While allowing threat actors to gain access to environment variables of a production container, including credentials, successful exploitation requires authentication with an organization owner role (with admin access to the organization).
“On December 26, 2023, GitHub received a report through our Bug Bounty Program demonstrating a vulnerability which, if exploited, allowed access to credentials within a production container.

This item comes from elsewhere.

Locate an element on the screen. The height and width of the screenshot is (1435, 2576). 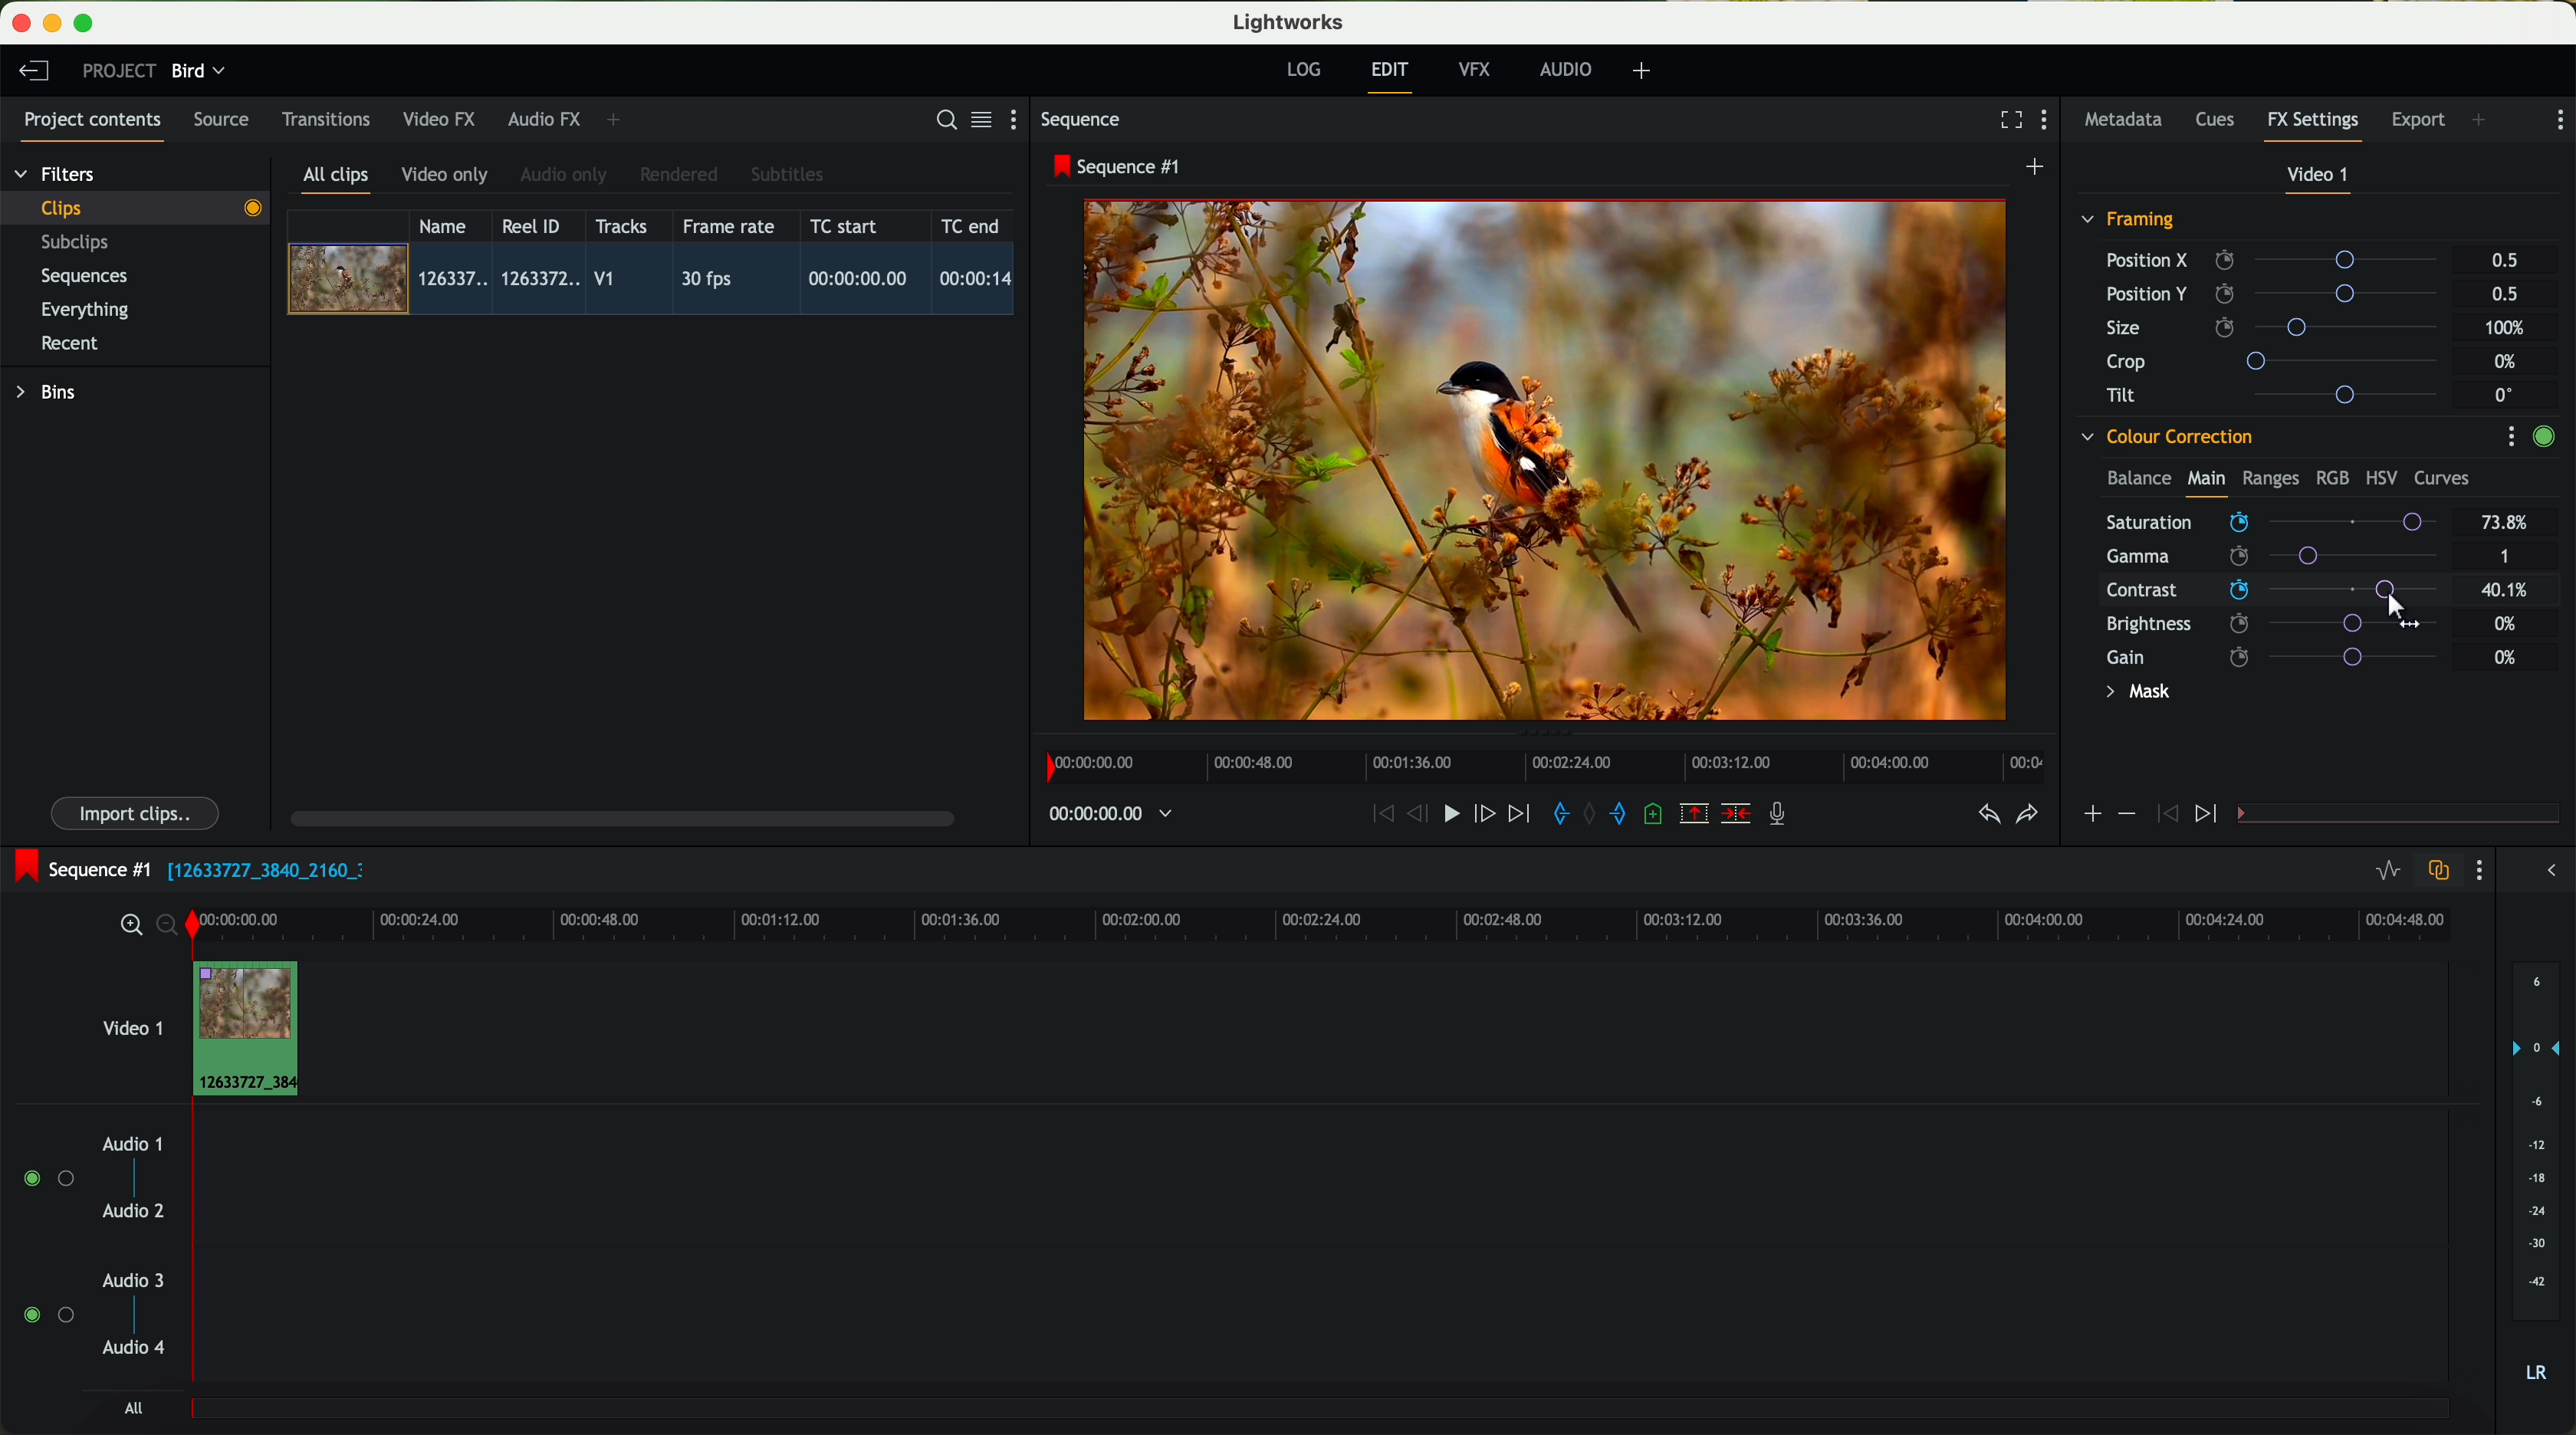
gain is located at coordinates (2284, 656).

We fixed this vulnerability on GitHub.com the same day and began rotating all potentially exposed credential,” said Github VP and Deputy Chief Security Officer Jacob DePriest.
“After running a full investigation, we assess with high confidence, based on the uniqueness of this issue and analysis of our telemetry and logging, that this vulnerability has not been previously found and exploited.”
While the organization owner role requirement is a significant mitigating factor and the vulnerability’s impact is limited to the researcher who found and reported the issue through GitHub’s Bug Bounty Program, DePriest says the credentials were still rotated according to security procedures and “out of an abundance of caution.”
Although most of the keys rotated by GitHub in December require no customer action, those using GitHub’s commit signing key and GitHub Actions, GitHub Codespaces, and Dependabot customer encryption keys will have to import the new public keys.
”We strongly recommend regularly pulling the public keys from the API to ensure you’re using the most current data from GitHub. This will also allow for seamless adoption of new keys in the future,” DePriest said.
GitHub also fixed a second high-severity Enterprise Server command injection vulnerability (CVE-2024-0507) that would allow attackers using a Management Console user account with an editor role to escalate privileges.
This isn’t the first time the company has had to rotate or revoke exposed or stolen secrets in the past year.
For instance, it also rotated its GitHub.com private SSH key last March after it was accidentally and “briefly” exposed via a public GitHub repository, impacting Git operations over SSH using RSA.
The incident occurred weeks after the company began rolling out secrets scanning for all public repositories, which should’ve caught the exposed key since it supports API keys, account passwords, authentication tokens, and other confidential data alerts.
Months earlier, GitHub also had to revoke code-signing certificates for its Desktop and Atom applications after unknown attackers stole them after breaching the company’s development and release planning repositories in December 2022.